A Third Circuit opinion discusses the application of the crime-fraud exception to the attorney-client privilege in an investigation that shows how a subpoena recipient should not respond unless the person wants to move into the "target" category in a hurry.  In In re: Grand Jury Investigation (here), the court reviewed a challenge to the district court's order to an attorney to testify about his communication with his client -- Jane Doe -- about the content of a grand jury subpoena for e-mail records.  Doe was the executive director of an Organization that was affiliated with the primary target of the investigation involving possible corruption of a public official, and her attorney forwarded to her a grand jury subpoena seeking e-mail records of the Organization.  The government apparently was unsatisfied with the response, setting in motion a chain of events that led to the attorney being called to testify before the grand jury:

On February 10, 2005, pursuant to an agreement among the parties, an FBI computer technician went to the Organization’s place of business and "imaged" the hard drive on Jane Doe’s computer. The Government thus made an exact copy of the contents of the hard drive, including deleted email files. It uncovered numerous stored messages which could be construed to show a conscious effort by the Organization’s staff to destroy emails.
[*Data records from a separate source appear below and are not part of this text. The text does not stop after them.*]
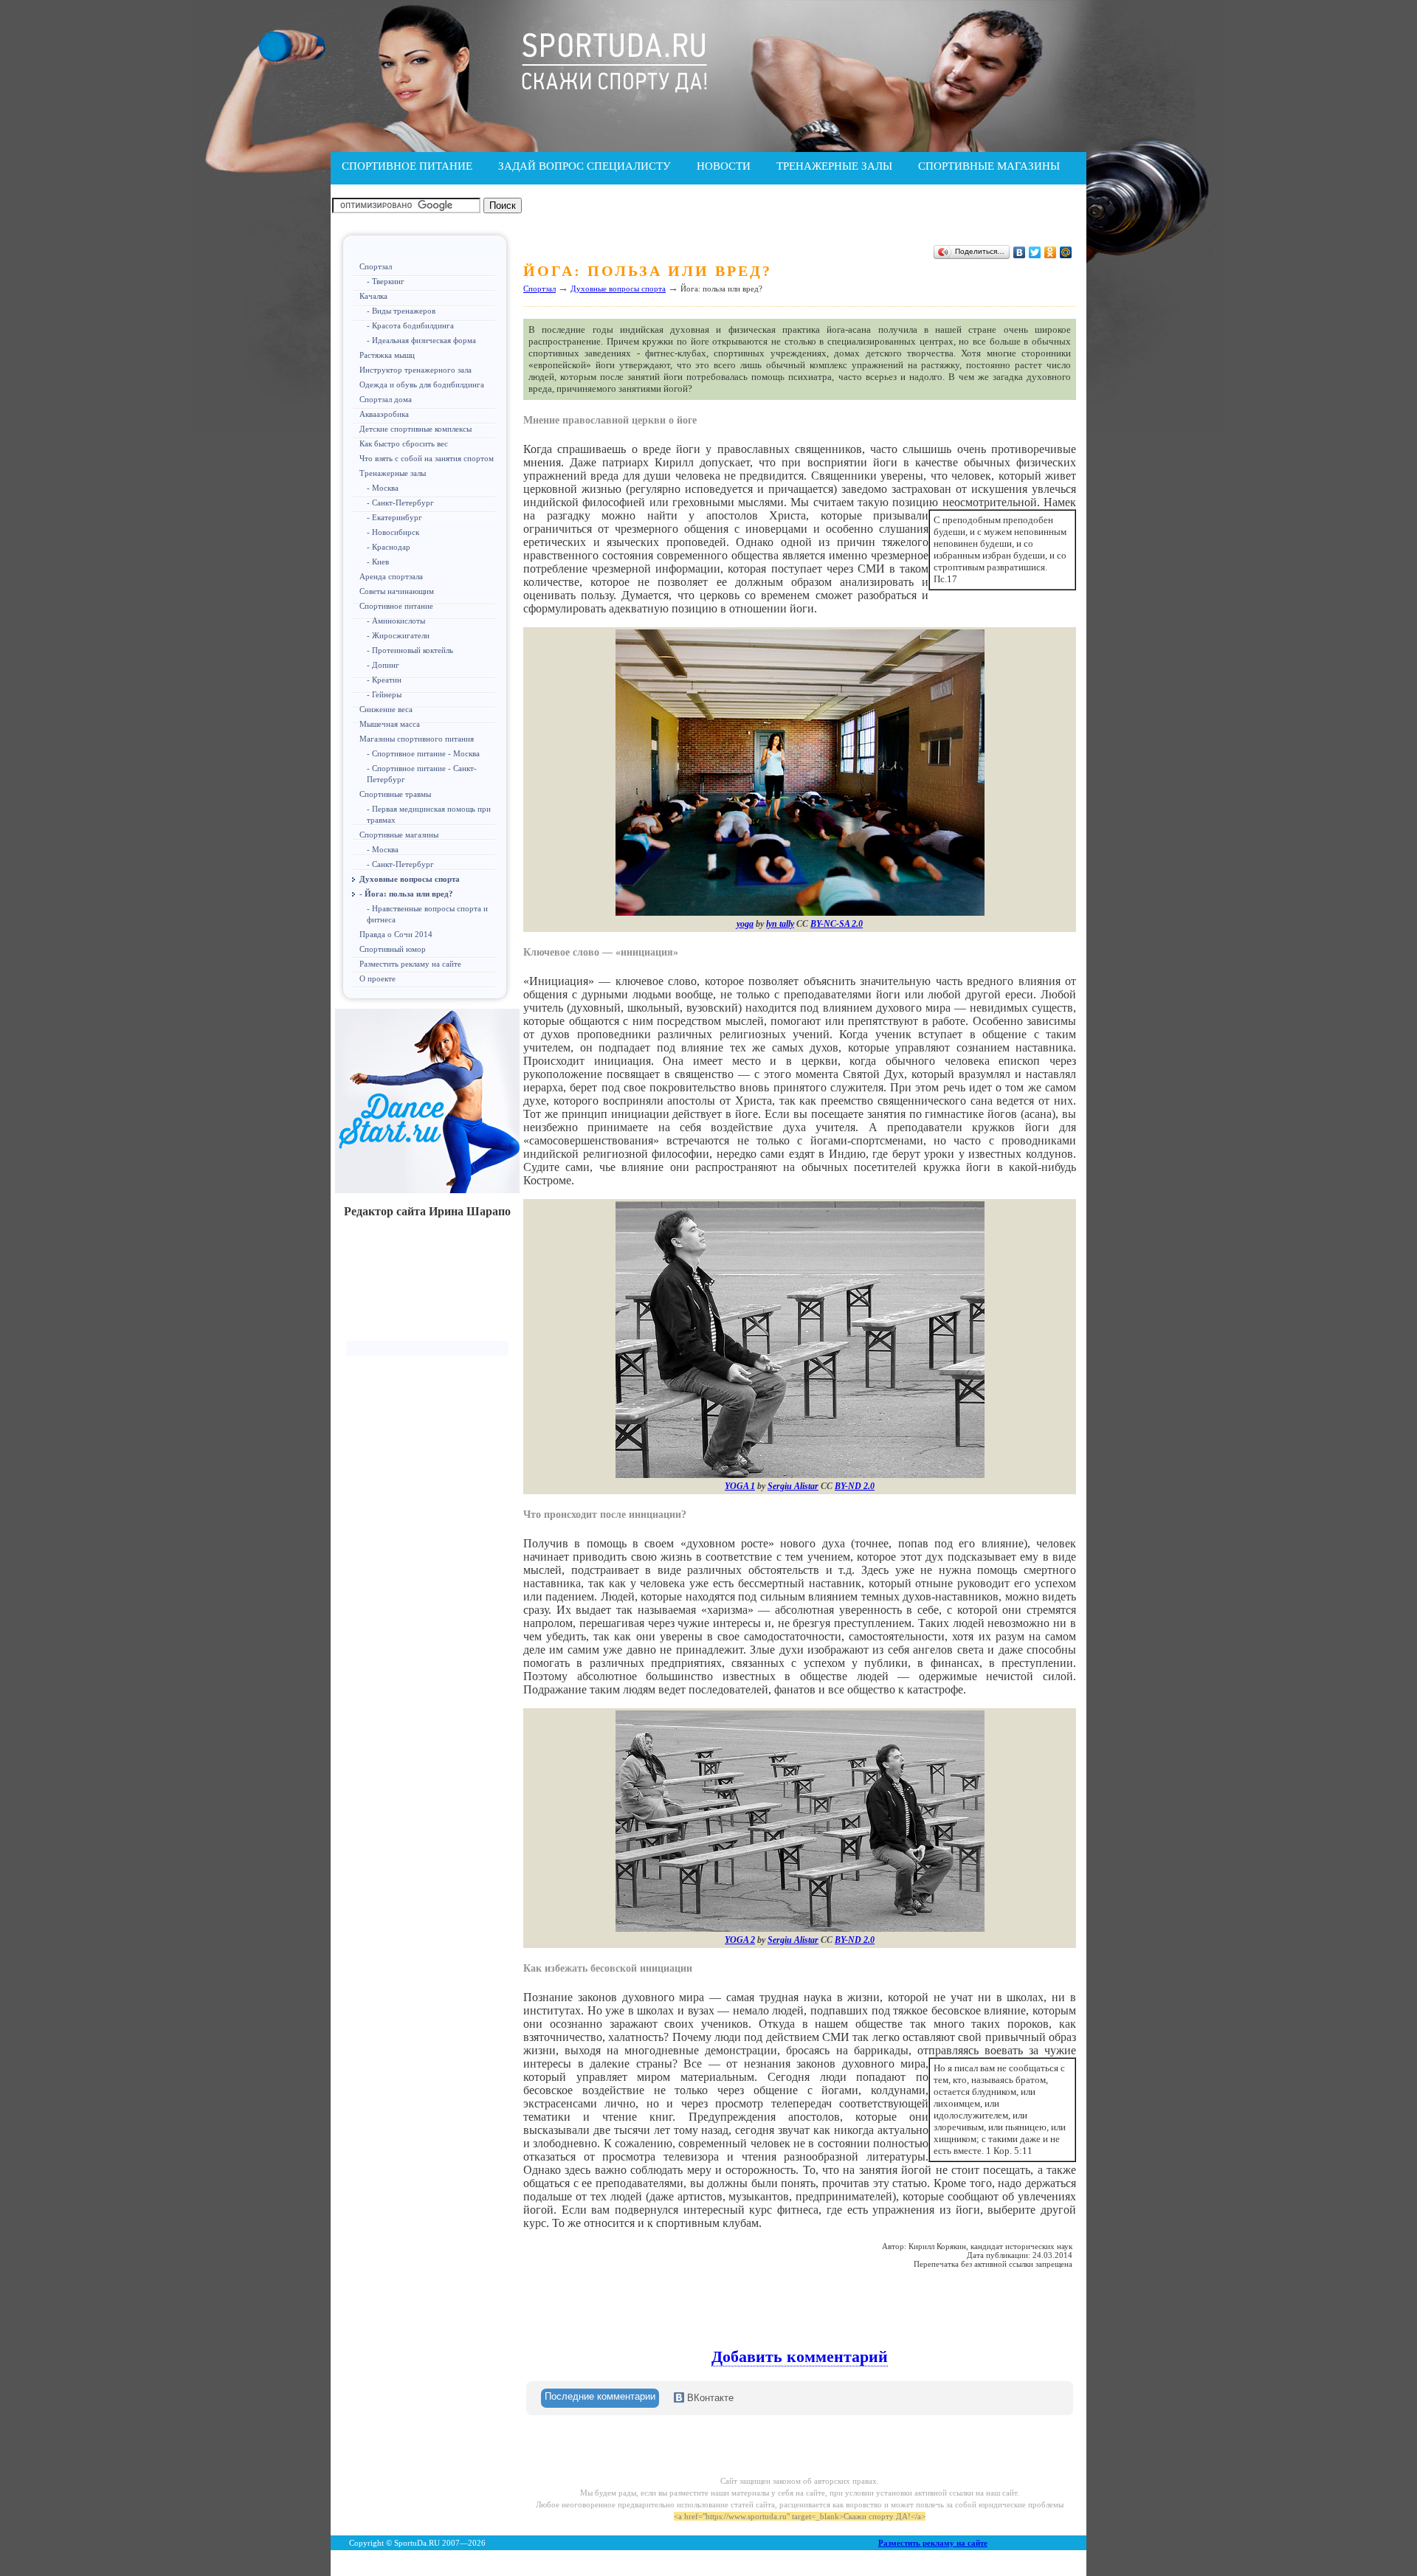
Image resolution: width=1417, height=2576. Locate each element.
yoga (745, 924)
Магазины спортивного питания (416, 738)
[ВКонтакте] (1019, 252)
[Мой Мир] (1066, 252)
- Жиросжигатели (398, 635)
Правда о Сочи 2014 (395, 934)
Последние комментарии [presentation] (600, 2396)
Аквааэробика (384, 414)
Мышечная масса (389, 723)
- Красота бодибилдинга (410, 325)
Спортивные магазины (398, 834)
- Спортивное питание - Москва (423, 753)
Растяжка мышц (387, 355)
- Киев (378, 561)
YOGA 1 (740, 1486)
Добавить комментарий (799, 2356)
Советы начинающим (396, 591)
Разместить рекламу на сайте (410, 963)
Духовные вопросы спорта (409, 878)
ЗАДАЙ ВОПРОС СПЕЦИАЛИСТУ (584, 166)
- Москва (383, 487)
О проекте (377, 978)
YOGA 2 (740, 1940)
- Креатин (384, 679)
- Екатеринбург (394, 517)
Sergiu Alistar (793, 1486)
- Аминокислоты (396, 620)
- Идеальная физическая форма (421, 340)
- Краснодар (388, 546)
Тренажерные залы (392, 473)
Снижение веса (386, 709)
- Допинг (383, 664)
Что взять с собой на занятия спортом (426, 458)
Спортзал (375, 266)
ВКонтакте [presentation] (709, 2397)
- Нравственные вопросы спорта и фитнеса (427, 914)
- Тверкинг (385, 281)
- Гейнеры (384, 694)
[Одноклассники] (1050, 252)
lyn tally (780, 924)
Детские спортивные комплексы (415, 428)
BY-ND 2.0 (855, 1486)
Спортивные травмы (395, 794)
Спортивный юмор (392, 949)
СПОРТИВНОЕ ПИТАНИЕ (407, 166)
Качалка (373, 295)
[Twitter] (1035, 252)
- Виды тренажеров (401, 310)
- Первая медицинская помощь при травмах (429, 814)
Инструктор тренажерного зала (415, 369)
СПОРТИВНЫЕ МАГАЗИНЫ (989, 166)
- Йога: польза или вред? (406, 893)
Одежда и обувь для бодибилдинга (421, 384)
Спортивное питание (396, 605)
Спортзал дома (385, 399)
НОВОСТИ (724, 166)
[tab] (600, 2398)
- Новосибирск (393, 532)
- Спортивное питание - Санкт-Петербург (422, 774)
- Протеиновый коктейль (410, 650)
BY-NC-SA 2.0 (836, 924)
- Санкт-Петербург (400, 502)
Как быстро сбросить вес (403, 443)
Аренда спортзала (391, 576)
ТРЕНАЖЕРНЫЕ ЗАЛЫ (834, 166)
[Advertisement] (427, 1285)
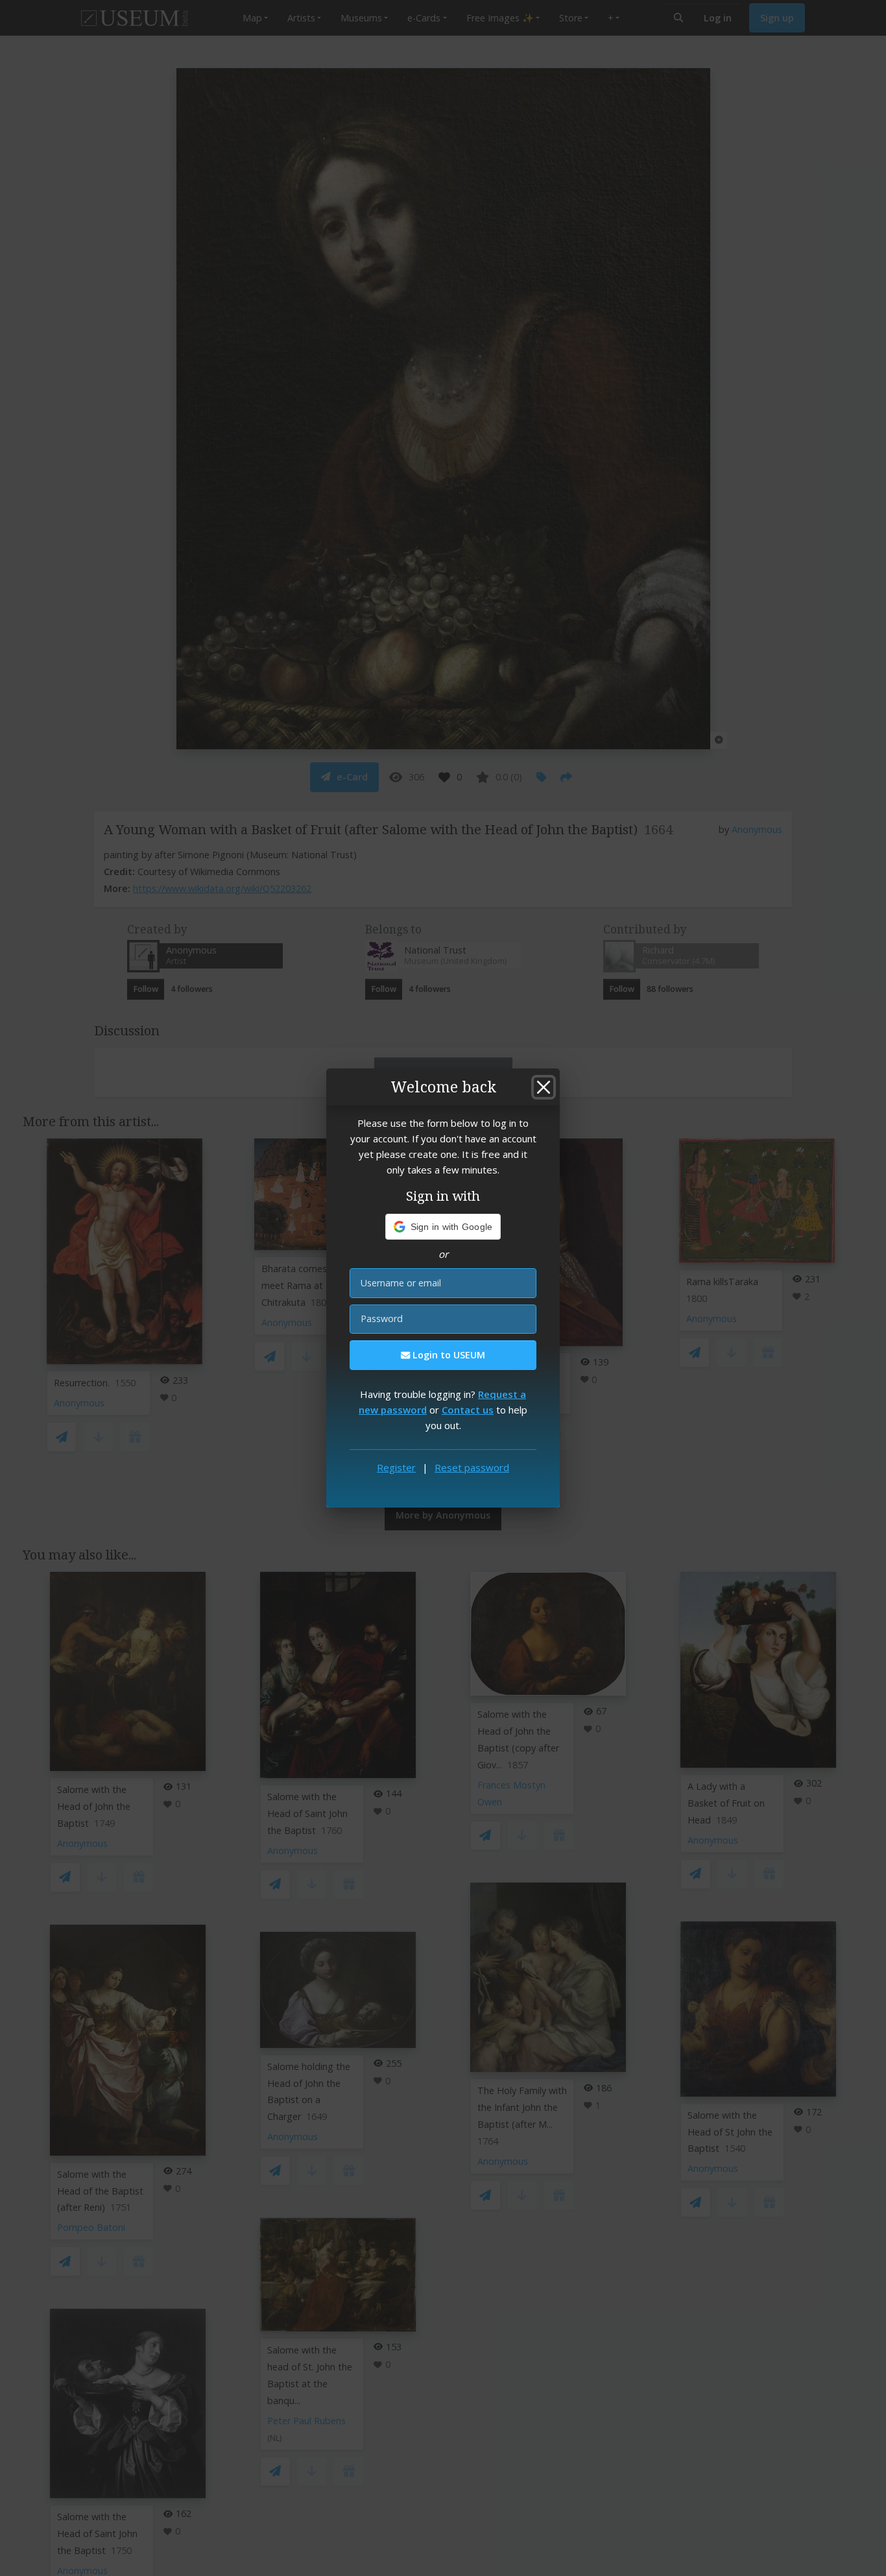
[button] (443, 1227)
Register (396, 1467)
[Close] (543, 1087)
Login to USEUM (447, 1355)
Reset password (472, 1467)
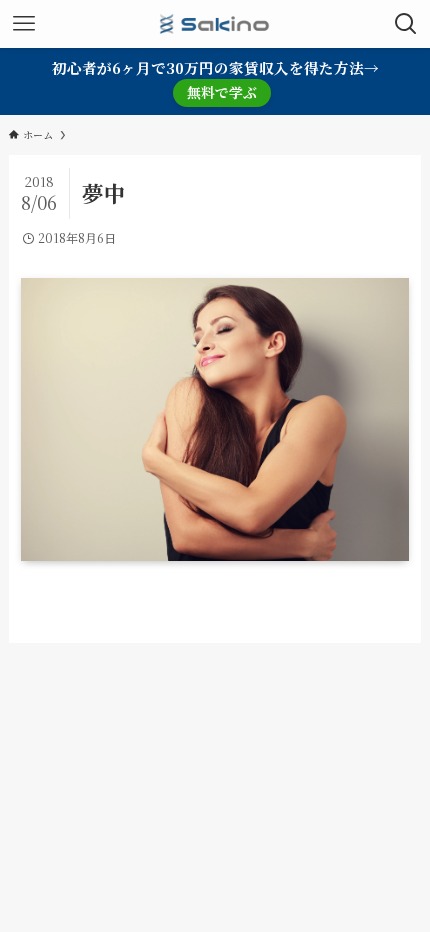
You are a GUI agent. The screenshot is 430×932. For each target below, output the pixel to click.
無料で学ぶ (222, 92)
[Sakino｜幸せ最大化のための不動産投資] (215, 24)
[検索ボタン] (406, 24)
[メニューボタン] (24, 24)
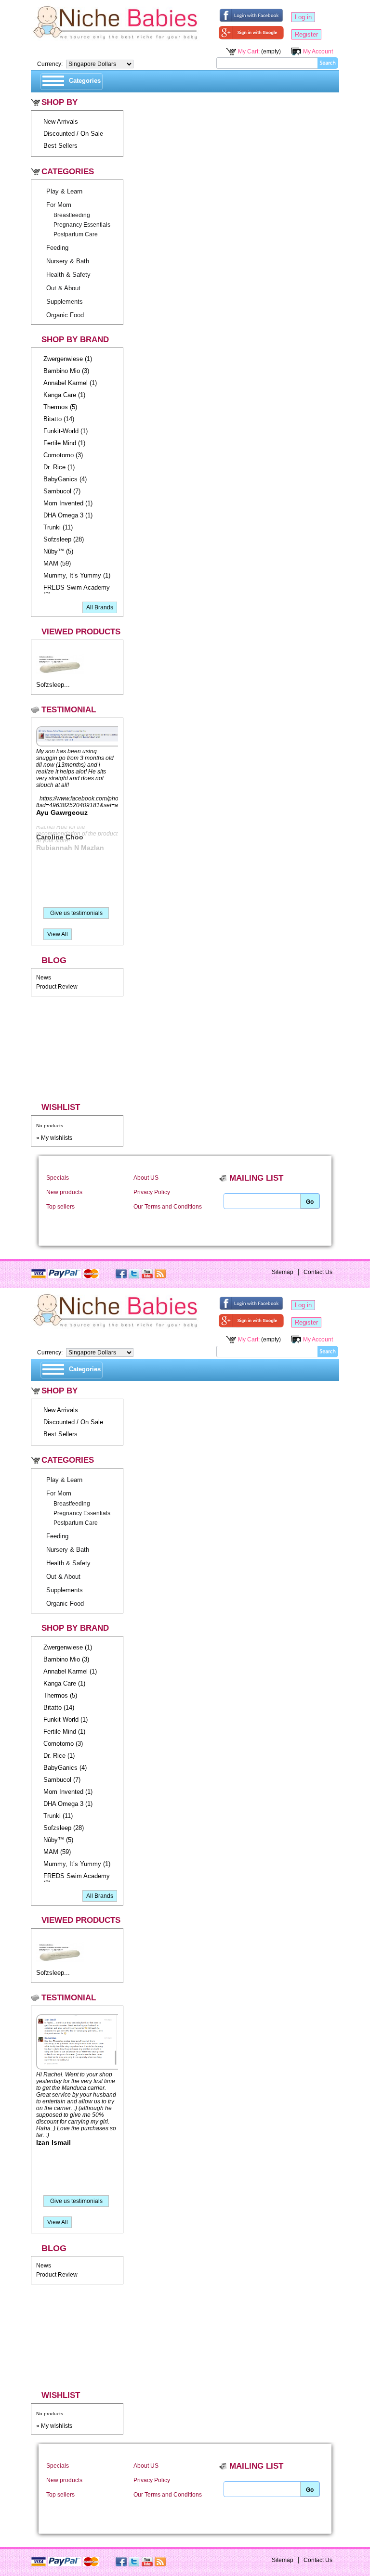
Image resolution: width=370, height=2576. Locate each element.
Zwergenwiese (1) (67, 358)
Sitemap (282, 1272)
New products (64, 1192)
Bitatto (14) (58, 419)
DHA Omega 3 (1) (67, 515)
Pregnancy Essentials (81, 224)
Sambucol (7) (61, 491)
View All (57, 934)
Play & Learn (64, 191)
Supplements (64, 301)
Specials (57, 1177)
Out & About (63, 288)
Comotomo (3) (63, 455)
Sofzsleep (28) (63, 539)
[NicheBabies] (115, 25)
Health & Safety (68, 274)
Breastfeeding (71, 215)
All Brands (99, 607)
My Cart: (249, 51)
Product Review (57, 986)
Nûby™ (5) (58, 551)
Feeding (57, 247)
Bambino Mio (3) (66, 370)
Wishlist (60, 1107)
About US (146, 1177)
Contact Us (318, 1272)
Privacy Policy (151, 1192)
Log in (303, 17)
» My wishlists (54, 1137)
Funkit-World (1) (65, 431)
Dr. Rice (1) (59, 467)
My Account (318, 51)
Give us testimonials (76, 913)
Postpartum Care (75, 234)
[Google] (251, 34)
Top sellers (60, 1206)
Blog (53, 960)
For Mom (58, 204)
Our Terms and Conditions (167, 1206)
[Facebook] (251, 17)
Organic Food (65, 315)
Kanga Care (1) (64, 395)
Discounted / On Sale (73, 133)
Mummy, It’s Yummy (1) (76, 575)
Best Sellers (60, 145)
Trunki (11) (58, 527)
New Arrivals (60, 121)
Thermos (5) (60, 407)
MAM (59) (57, 563)
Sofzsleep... (53, 684)
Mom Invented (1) (67, 503)
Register (306, 34)
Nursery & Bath (67, 261)
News (43, 977)
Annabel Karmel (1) (70, 382)
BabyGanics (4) (65, 479)
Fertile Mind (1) (64, 443)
Concerned about the potential obstruction of justice by Jane Doe and others at the Organization, the Government issued a subpoena duces tecum to Attorney on March 1, 2005. It sought to compel grand jury testimony regarding his discussions with Jane Doe as to her compliance (or apparent non-compliance) with the prior subpoenas for production of the Organization's e-mails.

The Third Circuit held that there was sufficient evidence of a pending or future crime by Doe, namely obstruction of justice, for not preventing the deletion of the e-mails.  The court upheld the district court's order directing the attorney to testify.

Interestingly, the court cited to the Second Circuit's recent decision in United States v. Quattrone as support for the proposition that failing to stop the destruction of e-mails after learning of a subpoena for those records can constitute obstruction.  The court stated: "The Government’s position in this case is that the communication between Attorney and Jane Doe provided her with knowledge of the type of material the Government sought, comparable to the documents relating to the IPO allocation process sought in Quattrone."  While the conviction in Quattrone was overturned due to faulty jury instructions, the Second and Third Circuit decisions do show that the handling of e-mail can rise to the level of obstruction of justice, showing once again how important this type of evidence is in white collar crime investigations and prosecutions. (ph)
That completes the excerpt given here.